What happens after the recession ends?

Prof. Ken Wong.

Prof. Ken Wong.

Professor Ken Wong, Queen’s University, Kingston, Ontario, Canada, has an idea for the industry. Speaking at today’s PMA Canada Expo, he notes females between the ages of 12 and 19 are the dominant cellphone texters. Guys of the same age don’t text nearly as much. So, he suggests, if we can get males in that age bracket to see picture-taking as machismo, we can “blow the doors off volume.”

Wong’s comment was made in the context of the effect of the recession on consumer spending, and how price-cutting effects the bottom line. He suggested a 1-percent price cut will need a 1.4 percent cut in costs for the business just to hold steady. A 1 percent price cut will require a 3.4 percent increase in volume just to stand pat. If part of that cost cutting involves staff reductions, quality of service suffers and the ability to maintain prices drops.

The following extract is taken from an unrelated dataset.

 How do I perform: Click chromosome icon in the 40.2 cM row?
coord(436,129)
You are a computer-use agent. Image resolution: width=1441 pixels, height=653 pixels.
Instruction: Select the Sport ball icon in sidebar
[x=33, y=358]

This recession, he says, is a result of lack of confidence, with consumers gripping their money even tighter than before. Is the recovery here? “We don’t know,” because we haven’t figured out a way to recapture consumer confidence.

“There is no recovery if there is no confidence, even if the money is there.”

Wong says not to believe the doomsayers. “Now is the time for the consumer to relearn why picture-taking is important.”

The industry, he says, needs to make the consumer realize the value in picture-taking, and for the industry to make the consumer realize he or she is not like everyone else, that they need products with different features than those being offered by the big box stores, and they can get service from the specialty stores.

Consumers, says Wong, will pay for those little differences.